Within 14 months in 1965 and 1966, Bob Dylan recorded three albums, swinging from the acoustic folk of Bringing It All Back Home to the blues of Highway 61 Revisited to "that wild mercury sound" of Blonde on Blonde. The song versions that made it onto these albums shaped music history. As for the versions that didn't, you can now shape them yourself.
In those legendary recording sessions at Studio A, Dylan did it live. Rather than recording bits and pieces and mixing them together into the final version, he and his band played a song again and again, experimenting with different versions, before settling on a final take. That richness of unused material has provided ample fodder for alternative take albums. Now with Studio A Revisited, Dylan fans can tap into those archives and get behind the mixing board themselves.

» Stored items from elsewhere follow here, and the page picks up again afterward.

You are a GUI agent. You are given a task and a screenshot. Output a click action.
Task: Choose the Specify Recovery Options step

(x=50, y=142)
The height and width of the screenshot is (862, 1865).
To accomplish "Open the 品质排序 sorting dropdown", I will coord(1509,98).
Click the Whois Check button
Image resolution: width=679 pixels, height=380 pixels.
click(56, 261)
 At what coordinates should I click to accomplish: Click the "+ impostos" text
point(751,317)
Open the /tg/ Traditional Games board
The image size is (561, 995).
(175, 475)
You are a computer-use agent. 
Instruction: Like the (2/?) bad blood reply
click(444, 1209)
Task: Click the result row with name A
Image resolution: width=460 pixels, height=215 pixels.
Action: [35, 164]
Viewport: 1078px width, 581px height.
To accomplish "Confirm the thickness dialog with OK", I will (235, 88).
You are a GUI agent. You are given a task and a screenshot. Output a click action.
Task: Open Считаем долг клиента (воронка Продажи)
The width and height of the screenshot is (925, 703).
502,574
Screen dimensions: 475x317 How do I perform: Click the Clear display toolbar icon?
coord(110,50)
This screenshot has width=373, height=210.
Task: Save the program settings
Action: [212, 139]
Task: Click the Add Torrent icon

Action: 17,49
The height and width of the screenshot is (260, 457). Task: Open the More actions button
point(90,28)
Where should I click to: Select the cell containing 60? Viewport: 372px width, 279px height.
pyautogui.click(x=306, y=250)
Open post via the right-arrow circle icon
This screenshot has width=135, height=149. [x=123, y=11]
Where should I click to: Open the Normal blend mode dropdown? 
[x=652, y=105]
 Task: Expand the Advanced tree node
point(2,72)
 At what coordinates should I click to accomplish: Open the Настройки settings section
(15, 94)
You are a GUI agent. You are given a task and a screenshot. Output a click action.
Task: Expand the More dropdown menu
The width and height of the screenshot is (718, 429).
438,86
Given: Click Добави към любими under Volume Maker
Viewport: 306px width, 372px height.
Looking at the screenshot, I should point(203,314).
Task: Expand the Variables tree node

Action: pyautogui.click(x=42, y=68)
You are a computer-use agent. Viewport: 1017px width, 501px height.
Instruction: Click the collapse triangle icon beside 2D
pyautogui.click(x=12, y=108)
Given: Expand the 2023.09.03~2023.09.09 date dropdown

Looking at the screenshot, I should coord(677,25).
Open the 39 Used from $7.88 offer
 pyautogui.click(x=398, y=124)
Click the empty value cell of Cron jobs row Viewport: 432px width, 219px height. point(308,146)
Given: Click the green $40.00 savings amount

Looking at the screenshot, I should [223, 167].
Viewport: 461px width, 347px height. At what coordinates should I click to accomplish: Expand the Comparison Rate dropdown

The microsite is being launched today in conjunction with the release of The Cutting Edge 1965-1966: The Bootleg Series Volume 12—a monster six-disc set of bootleg tracks from that 14-month period in the 1960s. It lets users manipulate different instrument stems to remix classic Dylan songs and check out the rejected outtakes and song snippets alongside photos and stories from the studio on an interactive timeline. How would a frenetic, drum-heavy "Like a Rolling Stone" have a different feel? Would a slowed down, sing-song version of "Can You Please Crawl Out Your Window?" change its meaning? Studio A Revisited lets you find out.